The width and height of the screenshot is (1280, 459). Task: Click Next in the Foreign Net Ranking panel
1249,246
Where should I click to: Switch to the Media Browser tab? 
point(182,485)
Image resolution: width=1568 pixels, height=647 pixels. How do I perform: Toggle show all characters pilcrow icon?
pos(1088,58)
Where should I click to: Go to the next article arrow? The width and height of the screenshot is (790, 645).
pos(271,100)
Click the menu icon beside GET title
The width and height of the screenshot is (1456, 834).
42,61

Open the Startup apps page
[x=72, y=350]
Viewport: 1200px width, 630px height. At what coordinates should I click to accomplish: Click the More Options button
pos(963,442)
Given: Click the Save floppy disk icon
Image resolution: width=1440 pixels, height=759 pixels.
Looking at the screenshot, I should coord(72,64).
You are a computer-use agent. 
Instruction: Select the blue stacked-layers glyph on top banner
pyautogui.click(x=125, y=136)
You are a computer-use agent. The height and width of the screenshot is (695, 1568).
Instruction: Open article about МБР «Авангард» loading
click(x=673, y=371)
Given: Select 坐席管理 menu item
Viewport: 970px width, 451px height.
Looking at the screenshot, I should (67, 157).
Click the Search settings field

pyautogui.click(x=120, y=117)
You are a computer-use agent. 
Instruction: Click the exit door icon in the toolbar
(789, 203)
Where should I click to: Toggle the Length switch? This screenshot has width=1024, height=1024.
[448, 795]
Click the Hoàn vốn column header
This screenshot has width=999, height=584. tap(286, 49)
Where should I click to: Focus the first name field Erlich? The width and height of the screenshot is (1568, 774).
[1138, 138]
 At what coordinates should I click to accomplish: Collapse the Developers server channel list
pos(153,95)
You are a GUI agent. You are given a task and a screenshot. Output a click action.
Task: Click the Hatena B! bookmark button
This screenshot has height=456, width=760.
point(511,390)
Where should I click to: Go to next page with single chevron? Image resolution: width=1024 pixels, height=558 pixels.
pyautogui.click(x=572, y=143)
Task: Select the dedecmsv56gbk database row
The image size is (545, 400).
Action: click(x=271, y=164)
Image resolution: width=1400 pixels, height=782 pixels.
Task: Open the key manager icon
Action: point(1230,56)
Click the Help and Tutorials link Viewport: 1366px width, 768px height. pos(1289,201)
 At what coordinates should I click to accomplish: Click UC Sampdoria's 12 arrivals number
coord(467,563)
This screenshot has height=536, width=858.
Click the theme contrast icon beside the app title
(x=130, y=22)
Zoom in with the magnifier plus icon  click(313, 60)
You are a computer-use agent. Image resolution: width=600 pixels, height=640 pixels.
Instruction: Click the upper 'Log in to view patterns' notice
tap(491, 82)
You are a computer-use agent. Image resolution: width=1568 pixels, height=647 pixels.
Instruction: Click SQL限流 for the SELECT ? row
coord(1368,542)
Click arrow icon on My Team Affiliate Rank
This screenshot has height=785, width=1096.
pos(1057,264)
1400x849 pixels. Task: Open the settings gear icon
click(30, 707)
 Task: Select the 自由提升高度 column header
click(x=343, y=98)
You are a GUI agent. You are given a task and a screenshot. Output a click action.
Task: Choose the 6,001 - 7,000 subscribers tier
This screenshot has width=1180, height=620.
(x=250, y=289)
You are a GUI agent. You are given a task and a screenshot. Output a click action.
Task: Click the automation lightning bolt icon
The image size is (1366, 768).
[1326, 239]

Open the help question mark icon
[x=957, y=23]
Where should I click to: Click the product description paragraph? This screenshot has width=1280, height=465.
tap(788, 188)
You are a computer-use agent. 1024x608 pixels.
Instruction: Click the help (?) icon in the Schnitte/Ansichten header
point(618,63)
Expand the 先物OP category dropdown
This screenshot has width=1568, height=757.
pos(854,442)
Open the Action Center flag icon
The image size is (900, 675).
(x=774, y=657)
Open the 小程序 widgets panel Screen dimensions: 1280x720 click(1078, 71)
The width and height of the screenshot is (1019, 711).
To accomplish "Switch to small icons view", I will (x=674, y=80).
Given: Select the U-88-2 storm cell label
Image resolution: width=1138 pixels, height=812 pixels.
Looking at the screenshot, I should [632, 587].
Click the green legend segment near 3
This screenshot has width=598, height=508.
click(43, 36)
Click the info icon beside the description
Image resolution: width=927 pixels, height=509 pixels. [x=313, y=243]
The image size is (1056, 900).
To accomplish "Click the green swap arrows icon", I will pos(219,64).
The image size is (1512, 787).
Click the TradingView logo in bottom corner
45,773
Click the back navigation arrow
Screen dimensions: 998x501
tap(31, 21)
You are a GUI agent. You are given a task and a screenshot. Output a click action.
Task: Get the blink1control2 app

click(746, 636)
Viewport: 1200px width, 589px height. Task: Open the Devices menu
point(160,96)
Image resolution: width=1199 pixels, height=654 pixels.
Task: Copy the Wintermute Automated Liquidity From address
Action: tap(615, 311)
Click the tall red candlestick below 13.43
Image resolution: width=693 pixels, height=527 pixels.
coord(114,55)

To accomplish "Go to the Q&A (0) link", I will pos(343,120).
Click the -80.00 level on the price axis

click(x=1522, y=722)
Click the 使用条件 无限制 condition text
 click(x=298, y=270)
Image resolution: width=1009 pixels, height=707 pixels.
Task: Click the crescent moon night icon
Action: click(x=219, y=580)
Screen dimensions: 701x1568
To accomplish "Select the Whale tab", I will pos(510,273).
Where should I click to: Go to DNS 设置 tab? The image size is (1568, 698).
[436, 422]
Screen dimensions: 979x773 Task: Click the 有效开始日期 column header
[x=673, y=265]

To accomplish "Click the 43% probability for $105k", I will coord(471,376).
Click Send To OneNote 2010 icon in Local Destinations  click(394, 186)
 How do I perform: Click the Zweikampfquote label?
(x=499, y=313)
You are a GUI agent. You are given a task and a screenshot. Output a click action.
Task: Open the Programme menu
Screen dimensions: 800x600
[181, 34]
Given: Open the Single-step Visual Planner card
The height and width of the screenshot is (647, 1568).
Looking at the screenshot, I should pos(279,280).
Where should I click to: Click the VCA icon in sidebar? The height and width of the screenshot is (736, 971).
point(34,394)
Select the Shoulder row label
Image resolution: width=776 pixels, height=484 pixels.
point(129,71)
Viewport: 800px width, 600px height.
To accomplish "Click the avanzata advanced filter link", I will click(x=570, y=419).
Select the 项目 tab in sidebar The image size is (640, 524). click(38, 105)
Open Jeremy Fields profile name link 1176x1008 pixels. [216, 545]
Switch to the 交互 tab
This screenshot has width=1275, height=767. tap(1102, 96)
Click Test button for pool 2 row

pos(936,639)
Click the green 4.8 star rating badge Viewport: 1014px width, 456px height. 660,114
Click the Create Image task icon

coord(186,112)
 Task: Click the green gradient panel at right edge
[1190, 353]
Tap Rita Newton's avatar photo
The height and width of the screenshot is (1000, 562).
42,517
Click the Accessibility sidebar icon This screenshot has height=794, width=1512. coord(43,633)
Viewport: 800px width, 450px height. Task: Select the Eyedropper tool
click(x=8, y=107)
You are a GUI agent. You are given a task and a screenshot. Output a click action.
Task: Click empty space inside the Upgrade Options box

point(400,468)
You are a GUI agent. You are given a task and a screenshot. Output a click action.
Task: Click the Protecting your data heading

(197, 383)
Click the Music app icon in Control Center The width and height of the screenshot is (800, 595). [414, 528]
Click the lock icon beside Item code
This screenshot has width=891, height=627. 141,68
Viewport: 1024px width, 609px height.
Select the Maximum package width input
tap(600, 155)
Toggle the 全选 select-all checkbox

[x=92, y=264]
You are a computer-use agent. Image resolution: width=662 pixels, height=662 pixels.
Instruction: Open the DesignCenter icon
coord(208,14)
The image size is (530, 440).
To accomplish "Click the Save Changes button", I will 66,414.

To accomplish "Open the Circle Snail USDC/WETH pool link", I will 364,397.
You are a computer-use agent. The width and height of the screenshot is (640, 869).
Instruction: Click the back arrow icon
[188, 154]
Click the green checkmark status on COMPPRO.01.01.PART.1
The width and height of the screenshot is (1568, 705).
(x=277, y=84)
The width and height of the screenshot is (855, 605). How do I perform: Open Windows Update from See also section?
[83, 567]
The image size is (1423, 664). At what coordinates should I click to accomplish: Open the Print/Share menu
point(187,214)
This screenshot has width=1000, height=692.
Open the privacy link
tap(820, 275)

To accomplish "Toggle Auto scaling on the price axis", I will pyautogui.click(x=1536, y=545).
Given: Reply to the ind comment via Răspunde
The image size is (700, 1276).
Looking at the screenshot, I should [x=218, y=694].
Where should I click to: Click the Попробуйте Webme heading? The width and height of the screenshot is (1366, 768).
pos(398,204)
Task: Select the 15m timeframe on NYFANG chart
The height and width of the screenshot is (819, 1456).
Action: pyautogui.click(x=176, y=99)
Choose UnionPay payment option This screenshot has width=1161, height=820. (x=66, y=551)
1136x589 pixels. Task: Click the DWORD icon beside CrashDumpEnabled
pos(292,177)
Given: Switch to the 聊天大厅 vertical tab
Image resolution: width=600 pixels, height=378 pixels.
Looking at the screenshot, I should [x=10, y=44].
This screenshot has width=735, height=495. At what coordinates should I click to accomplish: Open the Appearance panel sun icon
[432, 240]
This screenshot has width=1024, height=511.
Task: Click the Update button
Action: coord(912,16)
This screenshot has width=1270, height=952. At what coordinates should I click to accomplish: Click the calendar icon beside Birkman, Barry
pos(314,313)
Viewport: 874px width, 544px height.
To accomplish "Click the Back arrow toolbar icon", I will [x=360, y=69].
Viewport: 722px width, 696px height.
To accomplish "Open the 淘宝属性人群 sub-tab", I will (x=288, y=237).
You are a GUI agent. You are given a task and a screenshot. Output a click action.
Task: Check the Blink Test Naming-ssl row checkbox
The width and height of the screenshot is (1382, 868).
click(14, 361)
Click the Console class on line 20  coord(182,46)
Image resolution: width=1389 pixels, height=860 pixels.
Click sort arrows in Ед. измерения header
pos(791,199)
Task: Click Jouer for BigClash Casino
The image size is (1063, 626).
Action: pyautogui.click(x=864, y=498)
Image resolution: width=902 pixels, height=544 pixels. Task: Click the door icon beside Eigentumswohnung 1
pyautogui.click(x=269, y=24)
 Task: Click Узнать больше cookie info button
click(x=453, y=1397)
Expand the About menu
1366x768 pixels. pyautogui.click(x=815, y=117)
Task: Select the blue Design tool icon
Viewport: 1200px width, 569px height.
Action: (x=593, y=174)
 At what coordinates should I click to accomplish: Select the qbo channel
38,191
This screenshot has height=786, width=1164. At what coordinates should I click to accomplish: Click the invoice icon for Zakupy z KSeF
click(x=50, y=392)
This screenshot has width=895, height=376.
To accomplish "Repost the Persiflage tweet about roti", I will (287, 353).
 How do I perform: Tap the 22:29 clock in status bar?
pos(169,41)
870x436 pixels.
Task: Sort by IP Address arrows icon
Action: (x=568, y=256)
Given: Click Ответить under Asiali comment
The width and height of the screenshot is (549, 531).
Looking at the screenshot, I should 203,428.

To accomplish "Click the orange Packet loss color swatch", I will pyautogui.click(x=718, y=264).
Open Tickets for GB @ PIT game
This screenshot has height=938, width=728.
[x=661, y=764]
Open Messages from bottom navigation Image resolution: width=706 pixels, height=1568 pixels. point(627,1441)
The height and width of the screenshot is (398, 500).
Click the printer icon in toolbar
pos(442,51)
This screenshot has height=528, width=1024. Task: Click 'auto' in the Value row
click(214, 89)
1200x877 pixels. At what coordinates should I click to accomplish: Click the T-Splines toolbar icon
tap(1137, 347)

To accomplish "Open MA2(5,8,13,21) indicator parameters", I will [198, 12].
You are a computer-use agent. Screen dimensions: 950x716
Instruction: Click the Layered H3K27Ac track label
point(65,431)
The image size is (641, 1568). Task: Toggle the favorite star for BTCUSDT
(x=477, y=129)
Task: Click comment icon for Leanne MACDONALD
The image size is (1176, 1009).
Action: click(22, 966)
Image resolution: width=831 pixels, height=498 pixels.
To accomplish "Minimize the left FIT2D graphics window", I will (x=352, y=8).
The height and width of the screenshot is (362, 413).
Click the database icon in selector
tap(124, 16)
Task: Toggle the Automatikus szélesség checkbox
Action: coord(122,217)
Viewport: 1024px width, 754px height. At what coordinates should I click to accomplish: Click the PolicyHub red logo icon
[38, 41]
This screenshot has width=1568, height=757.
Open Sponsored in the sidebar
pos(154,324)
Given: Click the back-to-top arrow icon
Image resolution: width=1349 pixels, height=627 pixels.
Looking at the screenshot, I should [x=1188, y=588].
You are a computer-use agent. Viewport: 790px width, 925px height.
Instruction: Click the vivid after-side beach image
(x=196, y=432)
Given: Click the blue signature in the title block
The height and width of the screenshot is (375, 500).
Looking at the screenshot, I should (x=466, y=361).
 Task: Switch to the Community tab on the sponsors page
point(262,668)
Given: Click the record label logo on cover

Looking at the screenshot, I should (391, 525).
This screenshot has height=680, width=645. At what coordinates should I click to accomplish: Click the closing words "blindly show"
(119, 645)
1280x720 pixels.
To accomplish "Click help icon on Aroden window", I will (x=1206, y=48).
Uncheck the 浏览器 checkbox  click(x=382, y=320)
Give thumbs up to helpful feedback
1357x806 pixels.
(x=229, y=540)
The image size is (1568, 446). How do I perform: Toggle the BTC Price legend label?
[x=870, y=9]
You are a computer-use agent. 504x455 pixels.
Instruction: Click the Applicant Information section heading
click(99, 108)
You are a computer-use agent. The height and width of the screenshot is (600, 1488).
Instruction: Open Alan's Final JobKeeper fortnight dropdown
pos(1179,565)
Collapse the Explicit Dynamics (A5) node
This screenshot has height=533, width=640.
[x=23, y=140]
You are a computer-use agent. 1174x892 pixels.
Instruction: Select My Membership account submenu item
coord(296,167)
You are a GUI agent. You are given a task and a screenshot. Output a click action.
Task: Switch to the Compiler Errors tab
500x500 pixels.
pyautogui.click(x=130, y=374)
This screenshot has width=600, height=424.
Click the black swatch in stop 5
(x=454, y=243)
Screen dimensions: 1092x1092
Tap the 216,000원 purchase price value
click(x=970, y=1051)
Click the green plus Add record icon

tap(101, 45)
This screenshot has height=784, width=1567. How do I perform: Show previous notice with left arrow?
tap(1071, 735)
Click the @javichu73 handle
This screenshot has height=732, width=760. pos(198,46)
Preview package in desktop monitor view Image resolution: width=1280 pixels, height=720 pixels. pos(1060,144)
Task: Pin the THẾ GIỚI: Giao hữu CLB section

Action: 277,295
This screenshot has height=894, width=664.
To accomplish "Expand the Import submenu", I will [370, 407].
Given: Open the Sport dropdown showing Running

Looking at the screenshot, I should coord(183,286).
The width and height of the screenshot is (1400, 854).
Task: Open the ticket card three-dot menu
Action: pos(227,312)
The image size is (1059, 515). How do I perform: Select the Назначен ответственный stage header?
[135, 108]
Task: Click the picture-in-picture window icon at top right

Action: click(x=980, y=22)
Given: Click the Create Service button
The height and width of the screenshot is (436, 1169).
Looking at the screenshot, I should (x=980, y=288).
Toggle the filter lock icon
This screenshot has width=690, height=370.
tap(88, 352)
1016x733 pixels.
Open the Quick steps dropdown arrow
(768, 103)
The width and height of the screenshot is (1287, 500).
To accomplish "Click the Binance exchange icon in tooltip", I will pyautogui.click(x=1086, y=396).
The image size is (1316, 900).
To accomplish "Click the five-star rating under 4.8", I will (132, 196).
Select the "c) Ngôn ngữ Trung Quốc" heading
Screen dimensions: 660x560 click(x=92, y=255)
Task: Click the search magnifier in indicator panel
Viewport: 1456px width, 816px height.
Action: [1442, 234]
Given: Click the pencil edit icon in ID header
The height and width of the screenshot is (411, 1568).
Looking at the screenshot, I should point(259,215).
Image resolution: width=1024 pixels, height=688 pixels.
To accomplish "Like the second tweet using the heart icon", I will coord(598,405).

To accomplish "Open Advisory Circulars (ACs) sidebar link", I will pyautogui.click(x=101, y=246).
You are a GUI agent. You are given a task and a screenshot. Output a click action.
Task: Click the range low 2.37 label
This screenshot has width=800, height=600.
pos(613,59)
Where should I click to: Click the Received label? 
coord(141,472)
#####
• _Task details_
Give only the lines from the one holding "Given: Reply to the ind comment via Răspunde" through the one holding "Given: Switch to the 聊天大厅 vertical tab", each restated exactly as it appears above.

• _Output of the exercise_
Given: Reply to the ind comment via Răspunde
The image size is (700, 1276).
Looking at the screenshot, I should [x=218, y=694].
Where should I click to: Click the Попробуйте Webme heading? The width and height of the screenshot is (1366, 768).
pos(398,204)
Task: Select the 15m timeframe on NYFANG chart
The height and width of the screenshot is (819, 1456).
Action: pyautogui.click(x=176, y=99)
Choose UnionPay payment option This screenshot has width=1161, height=820. (x=66, y=551)
1136x589 pixels. Task: Click the DWORD icon beside CrashDumpEnabled
pos(292,177)
Given: Switch to the 聊天大厅 vertical tab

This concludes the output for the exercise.